Problem to work on: When you reply, transcribe every line of the data below exactly.

-*-*-

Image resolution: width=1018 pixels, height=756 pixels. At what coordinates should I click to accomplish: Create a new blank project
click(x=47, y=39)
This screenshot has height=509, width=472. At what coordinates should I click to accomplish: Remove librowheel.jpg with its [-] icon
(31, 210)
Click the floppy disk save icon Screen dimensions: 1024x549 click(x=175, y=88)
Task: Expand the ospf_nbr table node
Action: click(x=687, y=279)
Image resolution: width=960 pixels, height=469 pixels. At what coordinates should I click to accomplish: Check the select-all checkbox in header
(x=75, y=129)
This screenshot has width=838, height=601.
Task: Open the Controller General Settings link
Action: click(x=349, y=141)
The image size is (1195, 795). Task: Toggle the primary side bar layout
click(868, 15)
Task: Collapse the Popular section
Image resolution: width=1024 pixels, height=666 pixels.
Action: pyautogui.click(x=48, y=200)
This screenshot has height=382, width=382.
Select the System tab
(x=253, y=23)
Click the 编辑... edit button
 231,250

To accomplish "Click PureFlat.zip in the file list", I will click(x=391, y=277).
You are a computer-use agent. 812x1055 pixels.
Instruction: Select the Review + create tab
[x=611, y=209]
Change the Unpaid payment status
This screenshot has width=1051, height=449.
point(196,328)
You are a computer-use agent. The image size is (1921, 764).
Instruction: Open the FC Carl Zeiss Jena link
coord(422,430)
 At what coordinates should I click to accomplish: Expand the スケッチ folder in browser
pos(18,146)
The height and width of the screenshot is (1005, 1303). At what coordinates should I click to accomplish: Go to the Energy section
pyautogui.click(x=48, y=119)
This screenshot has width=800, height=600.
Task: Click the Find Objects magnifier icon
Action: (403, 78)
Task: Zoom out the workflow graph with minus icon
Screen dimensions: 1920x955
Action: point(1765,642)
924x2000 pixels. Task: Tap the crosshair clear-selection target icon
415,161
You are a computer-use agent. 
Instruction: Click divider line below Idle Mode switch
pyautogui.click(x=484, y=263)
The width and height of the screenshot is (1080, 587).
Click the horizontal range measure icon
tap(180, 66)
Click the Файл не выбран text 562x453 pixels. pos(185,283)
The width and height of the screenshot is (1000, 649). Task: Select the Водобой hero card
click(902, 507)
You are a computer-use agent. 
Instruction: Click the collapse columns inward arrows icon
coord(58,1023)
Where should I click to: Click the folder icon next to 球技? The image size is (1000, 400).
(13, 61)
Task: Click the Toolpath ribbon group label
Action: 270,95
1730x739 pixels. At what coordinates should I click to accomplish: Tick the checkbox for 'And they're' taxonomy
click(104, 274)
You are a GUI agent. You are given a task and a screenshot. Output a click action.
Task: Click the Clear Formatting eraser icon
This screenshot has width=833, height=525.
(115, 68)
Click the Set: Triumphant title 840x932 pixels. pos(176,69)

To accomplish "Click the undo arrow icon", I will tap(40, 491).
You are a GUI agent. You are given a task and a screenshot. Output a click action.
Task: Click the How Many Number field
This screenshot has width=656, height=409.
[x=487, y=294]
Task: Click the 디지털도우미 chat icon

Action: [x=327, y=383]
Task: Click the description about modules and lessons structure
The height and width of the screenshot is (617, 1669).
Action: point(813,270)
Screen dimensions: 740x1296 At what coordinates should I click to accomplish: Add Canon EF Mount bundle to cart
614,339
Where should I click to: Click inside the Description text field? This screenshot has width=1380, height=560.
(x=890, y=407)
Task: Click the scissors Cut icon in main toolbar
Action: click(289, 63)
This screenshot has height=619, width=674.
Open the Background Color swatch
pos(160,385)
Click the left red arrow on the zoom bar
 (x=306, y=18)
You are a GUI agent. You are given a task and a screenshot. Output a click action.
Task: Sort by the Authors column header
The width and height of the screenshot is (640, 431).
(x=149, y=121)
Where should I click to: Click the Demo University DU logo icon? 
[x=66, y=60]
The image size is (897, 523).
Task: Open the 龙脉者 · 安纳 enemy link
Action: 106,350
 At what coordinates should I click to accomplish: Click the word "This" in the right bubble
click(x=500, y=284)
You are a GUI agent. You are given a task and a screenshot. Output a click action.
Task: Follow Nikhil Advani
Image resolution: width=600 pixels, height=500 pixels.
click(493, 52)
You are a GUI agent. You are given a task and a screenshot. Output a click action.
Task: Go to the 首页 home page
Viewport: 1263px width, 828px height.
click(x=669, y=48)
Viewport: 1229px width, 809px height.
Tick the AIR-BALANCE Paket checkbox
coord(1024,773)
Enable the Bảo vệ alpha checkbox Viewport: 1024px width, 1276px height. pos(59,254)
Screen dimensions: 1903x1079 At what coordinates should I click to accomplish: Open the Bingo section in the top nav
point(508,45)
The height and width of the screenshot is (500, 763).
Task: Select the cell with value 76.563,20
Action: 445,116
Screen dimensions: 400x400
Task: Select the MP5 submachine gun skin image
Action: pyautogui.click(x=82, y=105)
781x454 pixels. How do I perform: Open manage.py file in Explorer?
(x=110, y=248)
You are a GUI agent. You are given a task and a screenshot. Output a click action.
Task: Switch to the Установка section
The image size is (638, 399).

-*-*-

Result of this exercise:
Image resolution: width=1018 pixels, height=756 pixels. At what coordinates should I click to accomplish: Create a new blank project
click(x=47, y=39)
This screenshot has height=509, width=472. At what coordinates should I click to accomplish: Remove librowheel.jpg with its [-] icon
(31, 210)
Click the floppy disk save icon Screen dimensions: 1024x549 click(x=175, y=88)
Task: Expand the ospf_nbr table node
Action: click(x=687, y=279)
Image resolution: width=960 pixels, height=469 pixels. At what coordinates should I click to accomplish: Check the select-all checkbox in header
(x=75, y=129)
This screenshot has width=838, height=601.
Task: Open the Controller General Settings link
Action: click(x=349, y=141)
The image size is (1195, 795). Task: Toggle the primary side bar layout
click(868, 15)
Task: Collapse the Popular section
Image resolution: width=1024 pixels, height=666 pixels.
Action: pyautogui.click(x=48, y=200)
This screenshot has height=382, width=382.
Select the System tab
(x=253, y=23)
Click the 编辑... edit button
 231,250

To accomplish "Click PureFlat.zip in the file list", I will click(x=391, y=277).
You are a computer-use agent. 812x1055 pixels.
Instruction: Select the Review + create tab
[x=611, y=209]
Change the Unpaid payment status
This screenshot has width=1051, height=449.
point(196,328)
You are a computer-use agent. The image size is (1921, 764).
Instruction: Open the FC Carl Zeiss Jena link
coord(422,430)
 At what coordinates should I click to accomplish: Expand the スケッチ folder in browser
pos(18,146)
The height and width of the screenshot is (1005, 1303). At what coordinates should I click to accomplish: Go to the Energy section
pyautogui.click(x=48, y=119)
This screenshot has width=800, height=600.
Task: Click the Find Objects magnifier icon
Action: (403, 78)
Task: Zoom out the workflow graph with minus icon
Screen dimensions: 1920x955
Action: point(1765,642)
924x2000 pixels. Task: Tap the crosshair clear-selection target icon
415,161
You are a computer-use agent. 
Instruction: Click divider line below Idle Mode switch
pyautogui.click(x=484, y=263)
The width and height of the screenshot is (1080, 587).
Click the horizontal range measure icon
tap(180, 66)
Click the Файл не выбран text 562x453 pixels. pos(185,283)
The width and height of the screenshot is (1000, 649). Task: Select the Водобой hero card
click(902, 507)
You are a computer-use agent. 
Instruction: Click the collapse columns inward arrows icon
coord(58,1023)
Where should I click to: Click the folder icon next to 球技? The image size is (1000, 400).
(13, 61)
Task: Click the Toolpath ribbon group label
Action: 270,95
1730x739 pixels. At what coordinates should I click to accomplish: Tick the checkbox for 'And they're' taxonomy
click(104, 274)
You are a GUI agent. You are given a task and a screenshot. Output a click action.
Task: Click the Clear Formatting eraser icon
This screenshot has width=833, height=525.
(115, 68)
Click the Set: Triumphant title 840x932 pixels. pos(176,69)

To accomplish "Click the undo arrow icon", I will tap(40, 491).
You are a GUI agent. You are given a task and a screenshot. Output a click action.
Task: Click the How Many Number field
This screenshot has width=656, height=409.
[x=487, y=294]
Task: Click the 디지털도우미 chat icon

Action: [x=327, y=383]
Task: Click the description about modules and lessons structure
The height and width of the screenshot is (617, 1669).
Action: point(813,270)
Screen dimensions: 740x1296 At what coordinates should I click to accomplish: Add Canon EF Mount bundle to cart
614,339
Where should I click to: Click inside the Description text field? This screenshot has width=1380, height=560.
(x=890, y=407)
Task: Click the scissors Cut icon in main toolbar
Action: click(289, 63)
This screenshot has height=619, width=674.
Open the Background Color swatch
pos(160,385)
Click the left red arrow on the zoom bar
 (x=306, y=18)
You are a GUI agent. You are given a task and a screenshot. Output a click action.
Task: Sort by the Authors column header
The width and height of the screenshot is (640, 431).
(x=149, y=121)
Where should I click to: Click the Demo University DU logo icon? 
[x=66, y=60]
The image size is (897, 523).
Task: Open the 龙脉者 · 安纳 enemy link
Action: 106,350
 At what coordinates should I click to accomplish: Click the word "This" in the right bubble
click(x=500, y=284)
You are a GUI agent. You are given a task and a screenshot. Output a click action.
Task: Follow Nikhil Advani
Image resolution: width=600 pixels, height=500 pixels.
click(493, 52)
You are a GUI agent. You are given a task and a screenshot. Output a click action.
Task: Go to the 首页 home page
Viewport: 1263px width, 828px height.
click(x=669, y=48)
Viewport: 1229px width, 809px height.
Tick the AIR-BALANCE Paket checkbox
coord(1024,773)
Enable the Bảo vệ alpha checkbox Viewport: 1024px width, 1276px height. pos(59,254)
Screen dimensions: 1903x1079 At what coordinates should I click to accomplish: Open the Bingo section in the top nav
point(508,45)
The height and width of the screenshot is (500, 763).
Task: Select the cell with value 76.563,20
Action: 445,116
Screen dimensions: 400x400
Task: Select the MP5 submachine gun skin image
Action: pyautogui.click(x=82, y=105)
781x454 pixels. How do I perform: Open manage.py file in Explorer?
(x=110, y=248)
You are a GUI agent. You are given a task and a screenshot. Output a click action.
Task: Switch to the Установка section
The image size is (638, 399).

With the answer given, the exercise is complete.